For Laurie McGrath, the coffee talk was ultimately inspiration, as much as a means of getting information.

“She gave us some things to think about. You know, things we should start doing: training, hiking and getting the equipment we need and those sorts of things. We booked a company down in Tanzania, the same one TA recommended to us, who were going to be our guides. And we spent all winter hiking — three or four days a week,” she said.

The group racked up miles and miles on the East Coast Trail.

“We never told our mother about it until June. We knew the prayers and the rosaries would start way too early, so we never told her about any of it,” she said, with a laugh.

“In June we told Mudder. ‘Mudder, we’re going in July.’ And her response was, ‘What do you need to be at that for? Why can’t you go to Florida like everyone else?’”

But the sisters were looking for something different. And Florida wasn’t the goal they’d set.

They flew from St. John’s to Toronto, from Toronto to Ethiopia, and from Ethiopia to Arusha, Tanzania. There they jumped on a short safari and, after a solid sleep, headed with their guides to the mountain.

They chose the Machame route to the top, which is said to be the most scenic.

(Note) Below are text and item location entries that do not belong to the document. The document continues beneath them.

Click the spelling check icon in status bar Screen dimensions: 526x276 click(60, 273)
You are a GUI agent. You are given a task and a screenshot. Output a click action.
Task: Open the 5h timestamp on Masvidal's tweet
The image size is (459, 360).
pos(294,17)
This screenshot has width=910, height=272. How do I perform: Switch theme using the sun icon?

They moved from hot and sticky weather on the first day to mixed temperatures, with a slight chill on the second day. By the fourth day, the altitude had them in temperatures dipping below -20 C.

The entire group started to feel the altitude, with headaches and lightheadedness at times, especially after any quick movements. They started to lose their appetites, wanting to eat less even as their bodies needed more energy.

They scaled a steep wall of rock on that day and Laurie vividly remembers her body shaking at times, her muscles strained.

“That was the hardest part of the climb, physically. Most days we’d climb between six and 10 hours, so it was a lot of hiking,” she said.

The fifth day was the summit day. They hiked until about 2 p.m. and were then told to rest.

“At 11 o’clock at night, we were in our tents. Very windy on the side of the mountain. Freezing cold. And our tents used to come down on top of us with the wind. And we had hot water bottles on our bodies to keep us warm,” she said.

“The porters and the guides came over and said, ‘You’ve got to get up, we’ve got to start.’ So it’s pitch black and the only thing you can see are the headlamps of all the climbers.”

They started to climb again at about midnight, reaching the top before sunrise.

“It was all worth it,” she said of the experience, including the two-day descent. “When you’re in a tent with someone for seven days, you see the best and worst of each other. But it brings you closer. It was the trip of a lifetime. There’s absolutely no doubt about it.”

McGrath and Loeffler — with the latter planning skiing and hiking adventures in Mongolia, Sweden and Iceland this year — both said not everyone will want to jet off to Kilimanjaro, but they probably have a personal “Kilimanjaro” or “Everest” for 2017.

Maybe it has nothing to do with reaching the peak of a mountain, or landing in an exotic destination. It might be related to the arts, maybe a promise you’ll finally write that book, or audition for a play. It could be a plan to get in touch with friends or family after years apart, finish a home reno, volunteer more or get your personal finances in order.

Whatever your desire, they said, start now. Because there’s no time like the present.